_What you are asked to do_. Please rewrite the rows below, replacing "Instruction" with "Command" and leaving everything else unchanged.

(Records from a data source)
════════

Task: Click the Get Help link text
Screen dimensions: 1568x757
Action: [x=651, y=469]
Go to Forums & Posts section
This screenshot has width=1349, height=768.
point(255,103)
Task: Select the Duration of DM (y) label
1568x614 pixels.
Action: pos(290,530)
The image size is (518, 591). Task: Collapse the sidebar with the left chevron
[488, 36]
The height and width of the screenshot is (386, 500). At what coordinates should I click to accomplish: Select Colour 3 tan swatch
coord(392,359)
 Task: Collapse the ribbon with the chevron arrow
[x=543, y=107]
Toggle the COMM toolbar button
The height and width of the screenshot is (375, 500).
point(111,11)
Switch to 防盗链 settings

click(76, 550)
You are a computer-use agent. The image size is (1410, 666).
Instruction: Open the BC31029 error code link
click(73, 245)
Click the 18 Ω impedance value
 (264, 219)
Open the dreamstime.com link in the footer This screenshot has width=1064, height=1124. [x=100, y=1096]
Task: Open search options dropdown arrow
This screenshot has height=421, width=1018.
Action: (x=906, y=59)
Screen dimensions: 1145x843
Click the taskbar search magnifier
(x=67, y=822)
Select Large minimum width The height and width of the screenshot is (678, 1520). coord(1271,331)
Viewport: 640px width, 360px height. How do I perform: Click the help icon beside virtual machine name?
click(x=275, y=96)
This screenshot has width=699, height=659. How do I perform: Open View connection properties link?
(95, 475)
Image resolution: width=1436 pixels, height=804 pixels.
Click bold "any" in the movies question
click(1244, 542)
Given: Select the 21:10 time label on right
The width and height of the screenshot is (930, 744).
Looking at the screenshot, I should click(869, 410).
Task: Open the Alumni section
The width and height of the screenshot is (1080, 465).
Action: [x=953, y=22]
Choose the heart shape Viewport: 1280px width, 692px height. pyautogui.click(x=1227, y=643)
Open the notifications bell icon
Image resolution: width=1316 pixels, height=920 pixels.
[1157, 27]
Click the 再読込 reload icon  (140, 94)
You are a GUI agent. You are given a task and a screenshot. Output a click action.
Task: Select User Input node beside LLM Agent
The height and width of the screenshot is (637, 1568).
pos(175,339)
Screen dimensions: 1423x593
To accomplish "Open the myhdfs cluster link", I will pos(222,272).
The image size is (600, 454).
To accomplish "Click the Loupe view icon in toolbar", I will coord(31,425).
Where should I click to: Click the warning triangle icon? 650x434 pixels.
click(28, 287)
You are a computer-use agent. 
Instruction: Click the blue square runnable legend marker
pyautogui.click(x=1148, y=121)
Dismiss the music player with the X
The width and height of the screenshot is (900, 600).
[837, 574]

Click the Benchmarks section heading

════════

_Correct answer_.
Task: Click the Get Help link text
Screen dimensions: 1568x757
Action: [x=651, y=469]
Go to Forums & Posts section
This screenshot has width=1349, height=768.
point(255,103)
Task: Select the Duration of DM (y) label
1568x614 pixels.
Action: pos(290,530)
The image size is (518, 591). Task: Collapse the sidebar with the left chevron
[488, 36]
The height and width of the screenshot is (386, 500). At what coordinates should I click to accomplish: Select Colour 3 tan swatch
coord(392,359)
 Task: Collapse the ribbon with the chevron arrow
[x=543, y=107]
Toggle the COMM toolbar button
The height and width of the screenshot is (375, 500).
point(111,11)
Switch to 防盗链 settings

click(76, 550)
You are a computer-use agent. The image size is (1410, 666).
Command: Open the BC31029 error code link
click(73, 245)
Click the 18 Ω impedance value
 (264, 219)
Open the dreamstime.com link in the footer This screenshot has width=1064, height=1124. [x=100, y=1096]
Task: Open search options dropdown arrow
This screenshot has height=421, width=1018.
Action: (x=906, y=59)
Screen dimensions: 1145x843
Click the taskbar search magnifier
(x=67, y=822)
Select Large minimum width The height and width of the screenshot is (678, 1520). coord(1271,331)
Viewport: 640px width, 360px height. How do I perform: Click the help icon beside virtual machine name?
click(x=275, y=96)
This screenshot has width=699, height=659. How do I perform: Open View connection properties link?
(95, 475)
Image resolution: width=1436 pixels, height=804 pixels.
Click bold "any" in the movies question
click(1244, 542)
Given: Select the 21:10 time label on right
The width and height of the screenshot is (930, 744).
Looking at the screenshot, I should click(869, 410).
Task: Open the Alumni section
The width and height of the screenshot is (1080, 465).
Action: [x=953, y=22]
Choose the heart shape Viewport: 1280px width, 692px height. pyautogui.click(x=1227, y=643)
Open the notifications bell icon
Image resolution: width=1316 pixels, height=920 pixels.
[1157, 27]
Click the 再読込 reload icon  (140, 94)
You are a GUI agent. You are given a task and a screenshot. Output a click action.
Task: Select User Input node beside LLM Agent
The height and width of the screenshot is (637, 1568).
pos(175,339)
Screen dimensions: 1423x593
To accomplish "Open the myhdfs cluster link", I will pos(222,272).
The image size is (600, 454).
To accomplish "Click the Loupe view icon in toolbar", I will coord(31,425).
Where should I click to: Click the warning triangle icon? 650x434 pixels.
click(28, 287)
You are a computer-use agent. 
Command: Click the blue square runnable legend marker
pyautogui.click(x=1148, y=121)
Dismiss the music player with the X
The width and height of the screenshot is (900, 600).
[837, 574]

Click the Benchmarks section heading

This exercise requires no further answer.